NAPLES – Two local veterans of World War II received an eagle head cane inscribed with their names and dates of military service. One of the men, Fred Gilman, said he would only bring it out on special occasions; while the other gentleman, Reginald “Reggie” Mains, said he would use it all the time.

“It’s going to be my third leg,” Mains said, adding he has two or three canes he relies upon regularly.

Being a recipient of the eagle head cane “took my heart away,” Mains said.

“I wasn’t expecting it, even though they told me about it,” he said.

The presentation was part of the monthly meeting at The American Legion Post No. 155. Following a dinner and dessert, the legion members convened upstairs to witness three war veterans receive hand-carved canes with eagle head handles.

Gilman, Mains and Devlin Merrill, a veteran and prisoner of war (POW) during the Korean War were the three men honored with the canes.

The Eagle Cane Project actually originated in Oklahoma. It came to Maine in 2003 with the help of the Maine Woodturners and the Maine Woodcarvers Association.

Post Chaplain Ron Edson helped to coordinate the handing off of the canes. “These canes are hand-made for each veteran specifically. These veterans are well into their 80s and 90s and we feel this is the recognition that is long overdue them,” Edson said.

The shafts were made from Maine mountain ash. The eagle’s eyes are glass, he said. The detail on the cane is exquisite.
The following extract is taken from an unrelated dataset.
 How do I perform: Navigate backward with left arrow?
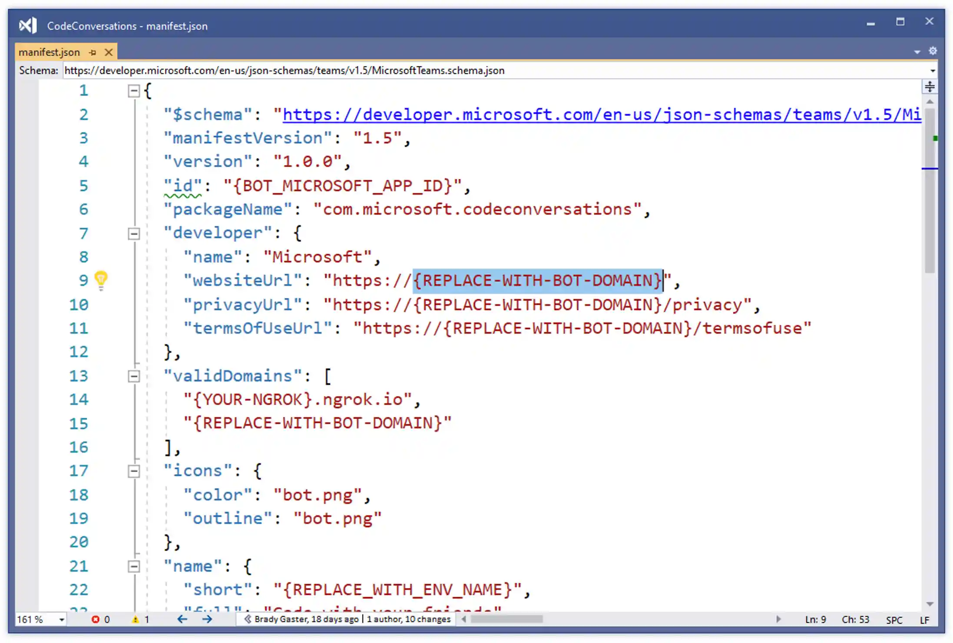182,619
WORLD WAR II VETERAN — Fred Gilman receives a custom-carved eagle cane on Tuesday evening. (De Busk Photo)

WORLD WAR II VETERAN — Fred Gilman receives a custom-carved eagle cane on Tuesday evening. (De Busk Photo)

Gilman was pleased to receive the cane. “I am going to use it on special occasions, not every day,” the Casco resident said.

Gilman was born in 1924. He signed up for military service in 1942 — joining the ranks of the United States Army in December of that year. His wartime service ended on Christmas Day 1945. He has been involved with the Legion since the 1990s, he said.

Mains has been involved with the Legion “for more than 50 years — since 1946. Same with the VFW (Veterans of Foreign Wars). I am lifetime member,” he said. Mains served in the Navy from 1943 through 1946.

Merrill said he was glad to have his customized cane. He joined the Army in 1950, and became a prisoner of war during the Korean War conflict at the time. He returned home to Maine in 1953. He has received the POW medal, the Gold Star, the Silver Star and the Purple Heart.

When asked if he would keep his cane on display or take it out in public a lot, he said, “Oh yeah, I’ll use it.”

According to Edson, Kathy Webster is the woman who created the canes.

“There was a lady who made these canes. She made all three. She wouldn’t come tonight because it was about the veterans and not her cane-making abilities,” he told the people in attendance.

He agreed with her that it was important to extend real gestures of gratitude for war veterans for keeping Americans and America safe.

“We lose more (World War II veterans) every day. We want to honor the ones we have on our post for their service,” Edson said. “We couldn’t be the country we are today without you guys, thank you,” he said.